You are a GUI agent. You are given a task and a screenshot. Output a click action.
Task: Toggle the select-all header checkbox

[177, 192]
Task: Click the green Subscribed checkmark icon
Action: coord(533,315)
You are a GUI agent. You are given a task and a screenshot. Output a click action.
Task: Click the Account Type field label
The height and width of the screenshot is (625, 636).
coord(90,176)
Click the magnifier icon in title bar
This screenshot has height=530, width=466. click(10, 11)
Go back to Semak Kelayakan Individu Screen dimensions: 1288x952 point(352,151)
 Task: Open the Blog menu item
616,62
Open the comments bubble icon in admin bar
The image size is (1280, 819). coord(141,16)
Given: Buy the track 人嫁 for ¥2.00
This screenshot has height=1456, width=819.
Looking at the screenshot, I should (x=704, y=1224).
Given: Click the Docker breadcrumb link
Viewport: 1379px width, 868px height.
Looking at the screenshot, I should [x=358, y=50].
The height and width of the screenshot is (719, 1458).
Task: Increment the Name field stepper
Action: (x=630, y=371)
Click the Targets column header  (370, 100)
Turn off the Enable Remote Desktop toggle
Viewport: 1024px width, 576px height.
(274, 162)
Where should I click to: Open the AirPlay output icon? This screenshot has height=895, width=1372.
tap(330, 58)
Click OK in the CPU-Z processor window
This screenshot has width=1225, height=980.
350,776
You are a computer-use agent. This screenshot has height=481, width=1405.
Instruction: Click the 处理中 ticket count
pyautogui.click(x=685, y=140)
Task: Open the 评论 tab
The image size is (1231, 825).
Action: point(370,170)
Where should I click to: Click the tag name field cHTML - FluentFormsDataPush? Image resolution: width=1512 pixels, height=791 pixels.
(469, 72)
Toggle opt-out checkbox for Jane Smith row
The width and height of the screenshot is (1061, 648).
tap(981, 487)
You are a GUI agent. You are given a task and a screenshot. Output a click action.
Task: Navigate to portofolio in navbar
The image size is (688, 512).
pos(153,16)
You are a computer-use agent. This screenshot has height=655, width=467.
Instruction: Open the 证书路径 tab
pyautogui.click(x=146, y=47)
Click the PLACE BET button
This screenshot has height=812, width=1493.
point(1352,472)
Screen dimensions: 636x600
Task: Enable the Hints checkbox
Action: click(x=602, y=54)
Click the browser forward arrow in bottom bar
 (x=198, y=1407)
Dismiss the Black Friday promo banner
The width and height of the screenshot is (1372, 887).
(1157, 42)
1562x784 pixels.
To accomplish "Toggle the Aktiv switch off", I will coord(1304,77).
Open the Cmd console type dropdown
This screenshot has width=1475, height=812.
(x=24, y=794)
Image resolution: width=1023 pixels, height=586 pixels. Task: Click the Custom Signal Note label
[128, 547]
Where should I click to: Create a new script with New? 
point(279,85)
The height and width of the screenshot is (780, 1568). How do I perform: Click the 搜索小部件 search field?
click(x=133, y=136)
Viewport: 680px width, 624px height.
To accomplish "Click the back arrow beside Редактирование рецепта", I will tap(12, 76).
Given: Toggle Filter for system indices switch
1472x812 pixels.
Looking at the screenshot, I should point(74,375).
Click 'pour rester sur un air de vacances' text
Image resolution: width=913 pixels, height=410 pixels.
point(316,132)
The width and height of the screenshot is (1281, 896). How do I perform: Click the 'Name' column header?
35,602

• • • • •

*Task description*. The data above must be reproduced in full, exactly as given.

*Answer section*.
You are a GUI agent. You are given a task and a screenshot. Output a click action.
Task: Toggle the select-all header checkbox

[177, 192]
Task: Click the green Subscribed checkmark icon
Action: coord(533,315)
You are a GUI agent. You are given a task and a screenshot. Output a click action.
Task: Click the Account Type field label
The height and width of the screenshot is (625, 636).
coord(90,176)
Click the magnifier icon in title bar
This screenshot has height=530, width=466. click(10, 11)
Go back to Semak Kelayakan Individu Screen dimensions: 1288x952 point(352,151)
 Task: Open the Blog menu item
616,62
Open the comments bubble icon in admin bar
The image size is (1280, 819). coord(141,16)
Given: Buy the track 人嫁 for ¥2.00
This screenshot has height=1456, width=819.
Looking at the screenshot, I should (x=704, y=1224).
Given: Click the Docker breadcrumb link
Viewport: 1379px width, 868px height.
Looking at the screenshot, I should [x=358, y=50].
The height and width of the screenshot is (719, 1458).
Task: Increment the Name field stepper
Action: (x=630, y=371)
Click the Targets column header  (370, 100)
Turn off the Enable Remote Desktop toggle
Viewport: 1024px width, 576px height.
(274, 162)
Where should I click to: Open the AirPlay output icon? This screenshot has height=895, width=1372.
tap(330, 58)
Click OK in the CPU-Z processor window
This screenshot has width=1225, height=980.
350,776
You are a computer-use agent. This screenshot has height=481, width=1405.
Instruction: Click the 处理中 ticket count
pyautogui.click(x=685, y=140)
Task: Open the 评论 tab
The image size is (1231, 825).
Action: point(370,170)
Where should I click to: Click the tag name field cHTML - FluentFormsDataPush? Image resolution: width=1512 pixels, height=791 pixels.
(469, 72)
Toggle opt-out checkbox for Jane Smith row
The width and height of the screenshot is (1061, 648).
tap(981, 487)
You are a GUI agent. You are given a task and a screenshot. Output a click action.
Task: Navigate to portofolio in navbar
The image size is (688, 512).
pos(153,16)
You are a computer-use agent. This screenshot has height=655, width=467.
Instruction: Open the 证书路径 tab
pyautogui.click(x=146, y=47)
Click the PLACE BET button
This screenshot has height=812, width=1493.
point(1352,472)
Screen dimensions: 636x600
Task: Enable the Hints checkbox
Action: click(x=602, y=54)
Click the browser forward arrow in bottom bar
 (x=198, y=1407)
Dismiss the Black Friday promo banner
The width and height of the screenshot is (1372, 887).
(1157, 42)
1562x784 pixels.
To accomplish "Toggle the Aktiv switch off", I will coord(1304,77).
Open the Cmd console type dropdown
This screenshot has width=1475, height=812.
(x=24, y=794)
Image resolution: width=1023 pixels, height=586 pixels. Task: Click the Custom Signal Note label
[128, 547]
Where should I click to: Create a new script with New? 
point(279,85)
The height and width of the screenshot is (780, 1568). How do I perform: Click the 搜索小部件 search field?
click(x=133, y=136)
Viewport: 680px width, 624px height.
To accomplish "Click the back arrow beside Редактирование рецепта", I will tap(12, 76).
Given: Toggle Filter for system indices switch
1472x812 pixels.
Looking at the screenshot, I should point(74,375).
Click 'pour rester sur un air de vacances' text
Image resolution: width=913 pixels, height=410 pixels.
point(316,132)
The width and height of the screenshot is (1281, 896). How do I perform: Click the 'Name' column header?
35,602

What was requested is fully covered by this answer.